## Start

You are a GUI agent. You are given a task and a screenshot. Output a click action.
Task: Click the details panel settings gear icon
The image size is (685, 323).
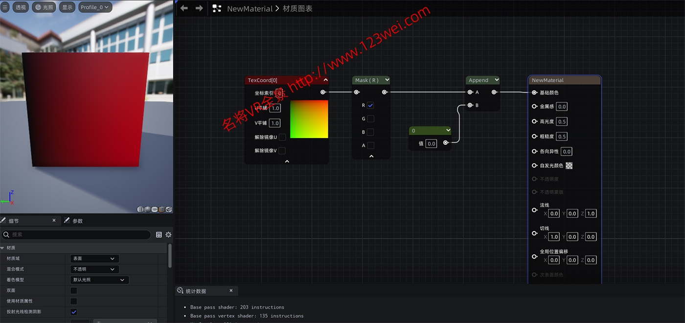pos(168,234)
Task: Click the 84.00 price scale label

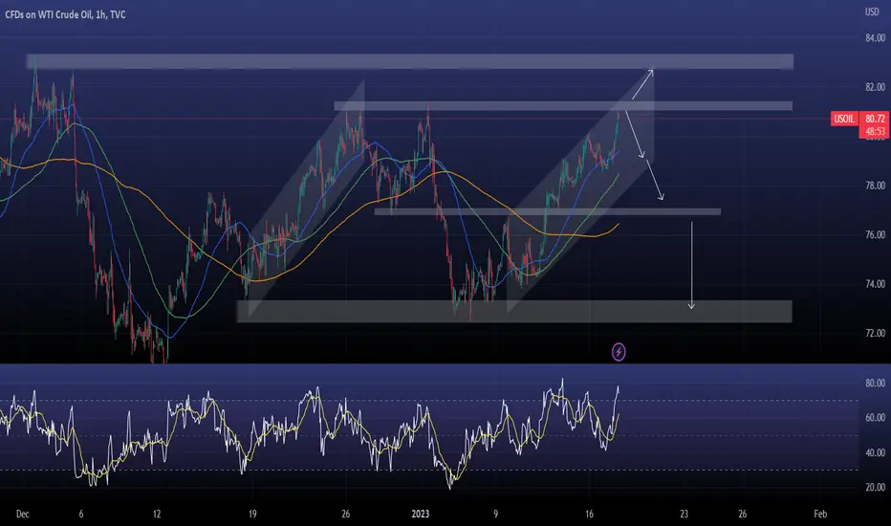Action: [875, 38]
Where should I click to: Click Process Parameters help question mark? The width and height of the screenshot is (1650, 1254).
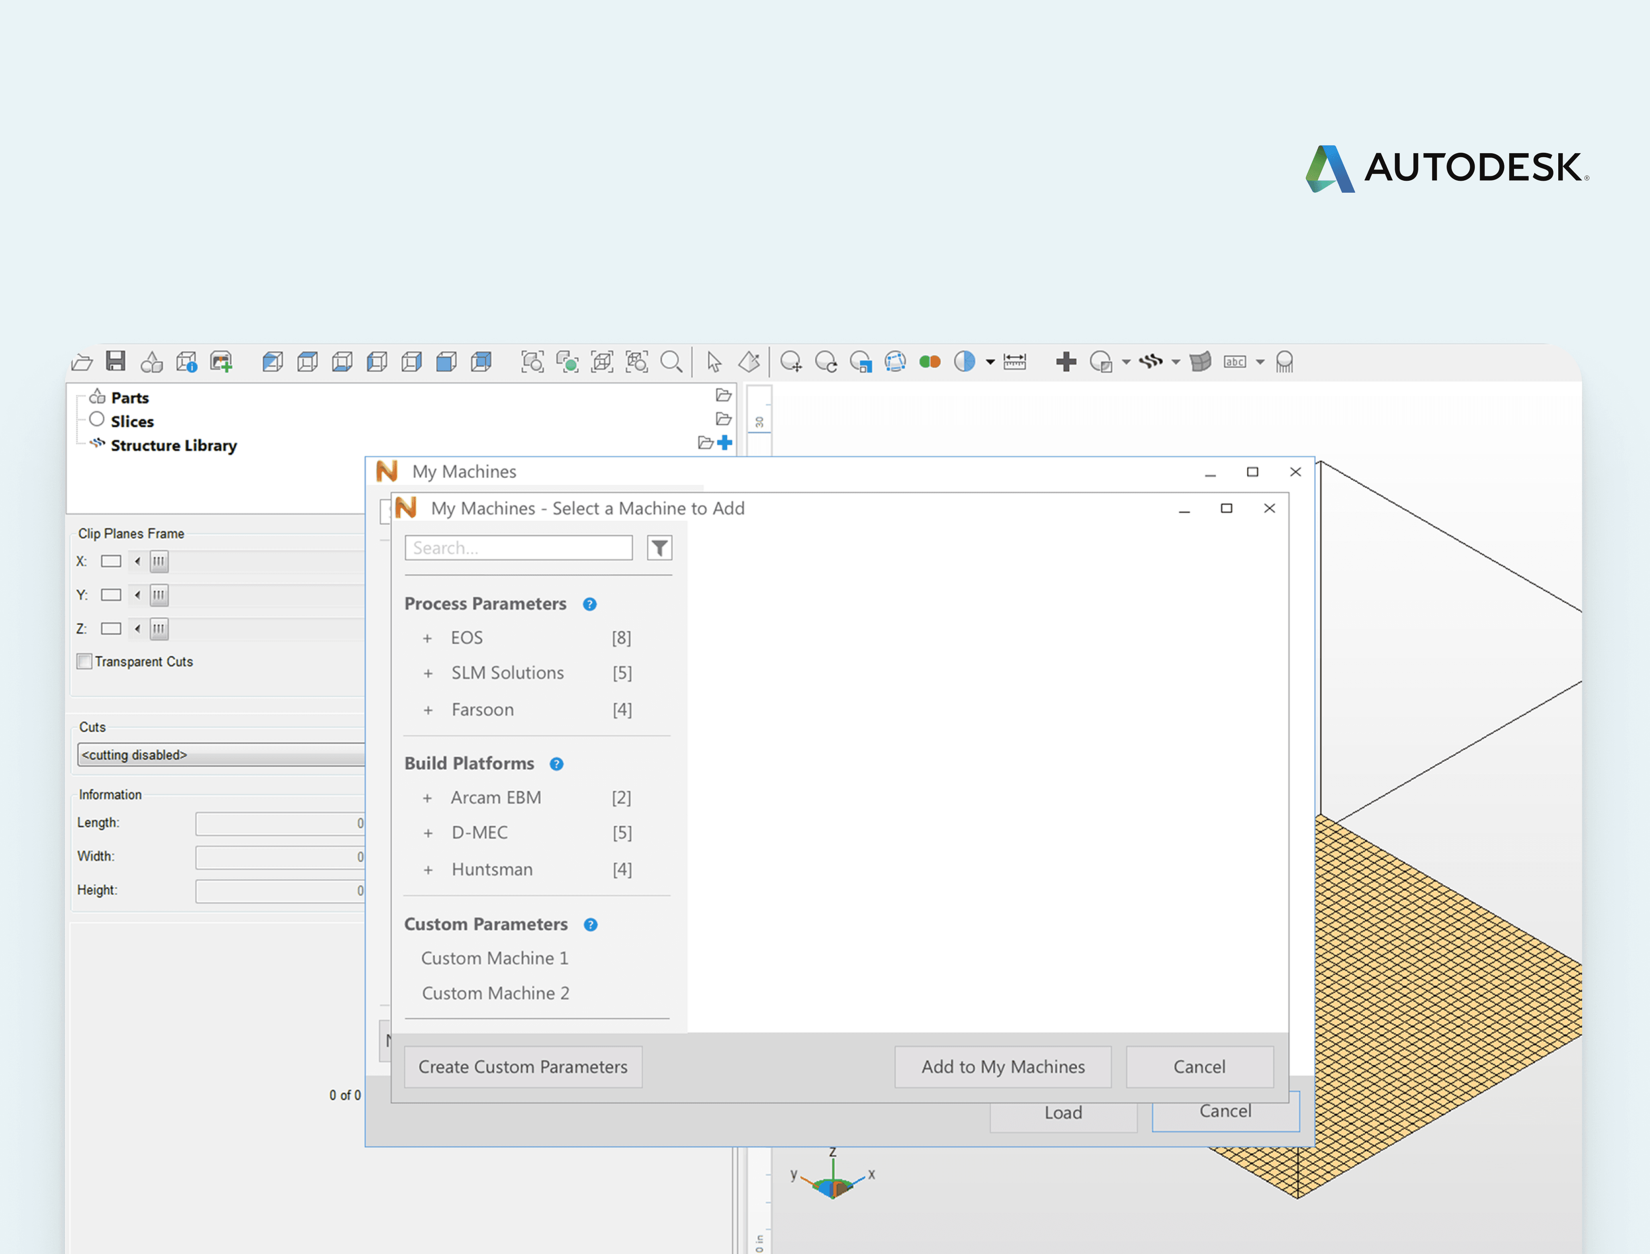[590, 605]
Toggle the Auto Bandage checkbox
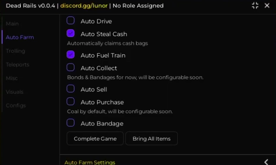 [x=70, y=123]
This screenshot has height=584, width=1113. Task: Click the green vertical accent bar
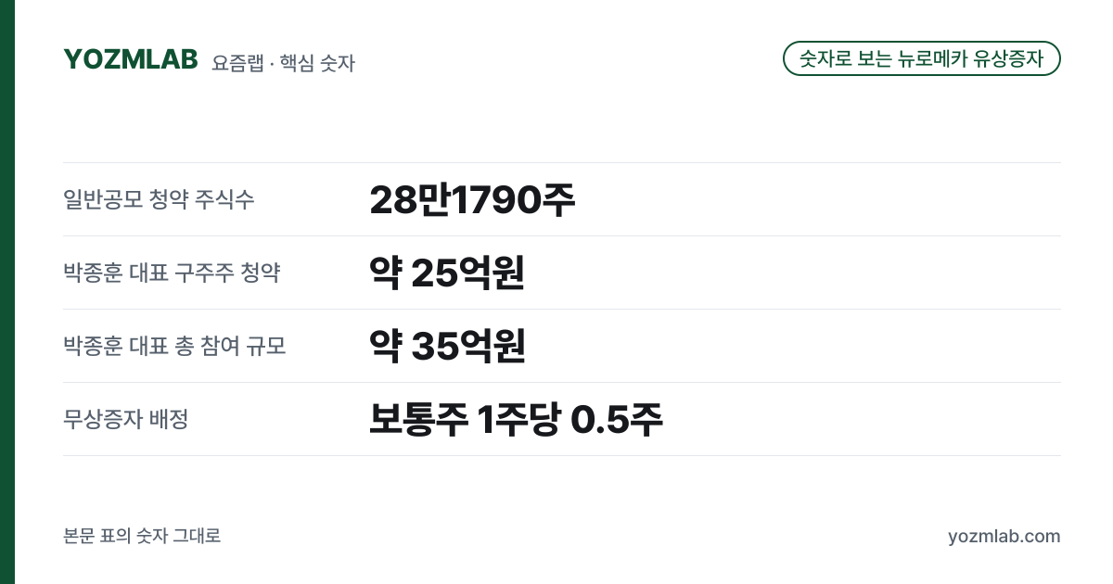pyautogui.click(x=7, y=292)
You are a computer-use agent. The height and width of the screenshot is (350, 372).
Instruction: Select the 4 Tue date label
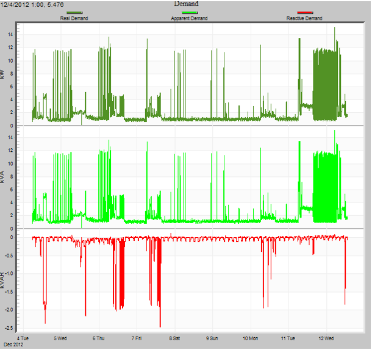coord(24,337)
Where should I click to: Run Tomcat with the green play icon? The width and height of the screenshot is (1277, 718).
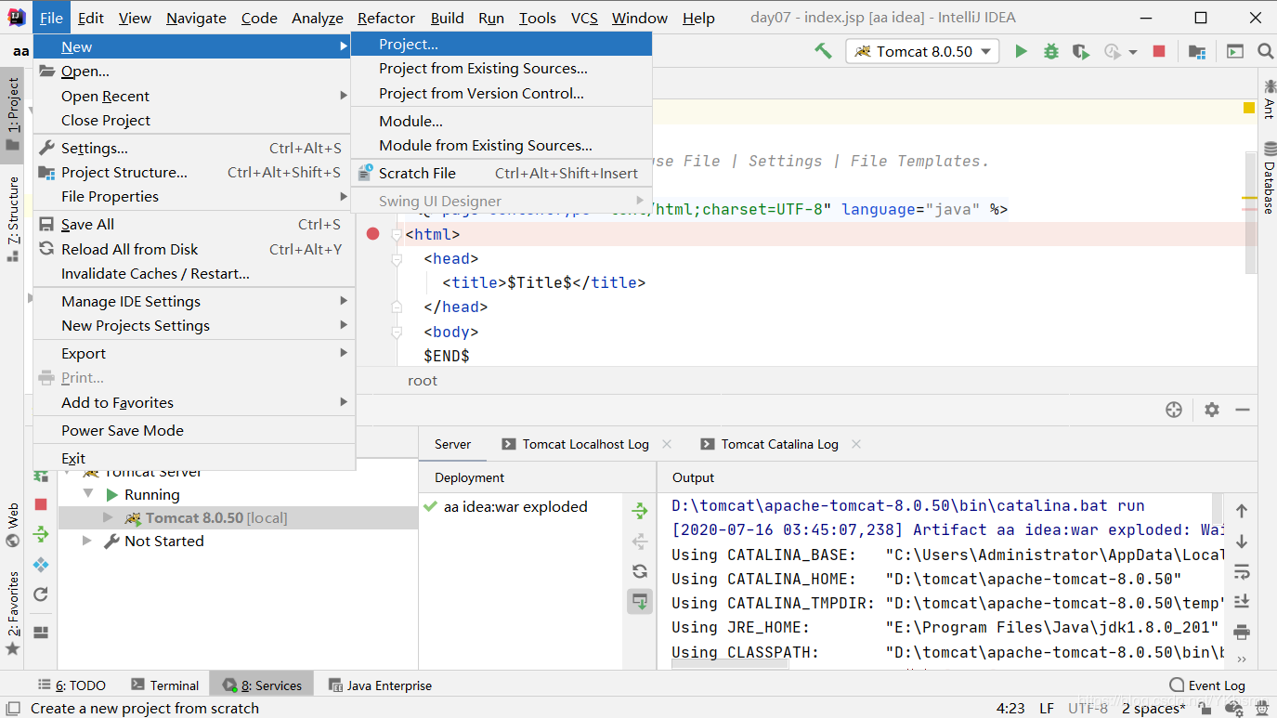pos(1021,51)
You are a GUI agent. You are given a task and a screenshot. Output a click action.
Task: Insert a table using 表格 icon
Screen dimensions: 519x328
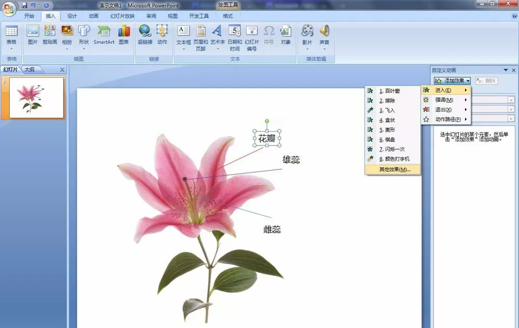[11, 37]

## End

**WHAT THIS TASK INVOLVES**
Arrange all the rows above as a two-column CSV with the headers request and answer, one line per row, leaving out the pictures. Put each value in double quotes and replace any line breaks inside it with spaces.

**RESULT BELOW**
request,answer
"You are a GUI agent. You are given a task and a screenshot. Output a click action. Task: Click the details panel settings gear icon The image size is (685, 323).","pos(168,234)"
"Task: Click the 84.00 price scale label","Action: [875, 38]"
"Where should I click to: Click Process Parameters help question mark? The width and height of the screenshot is (1650, 1254).","[590, 605]"
"Toggle the Auto Bandage checkbox","[x=70, y=123]"
"This screenshot has height=584, width=1113. Task: Click the green vertical accent bar","pyautogui.click(x=7, y=292)"
"You are a computer-use agent. The height and width of the screenshot is (350, 372). Instruction: Select the 4 Tue date label","coord(24,337)"
"Where should I click to: Run Tomcat with the green play icon? The width and height of the screenshot is (1277, 718).","pos(1021,51)"
"You are a GUI agent. You are given a task and a screenshot. Output a click action. Task: Insert a table using 表格 icon Screen dimensions: 519x328","[11, 37]"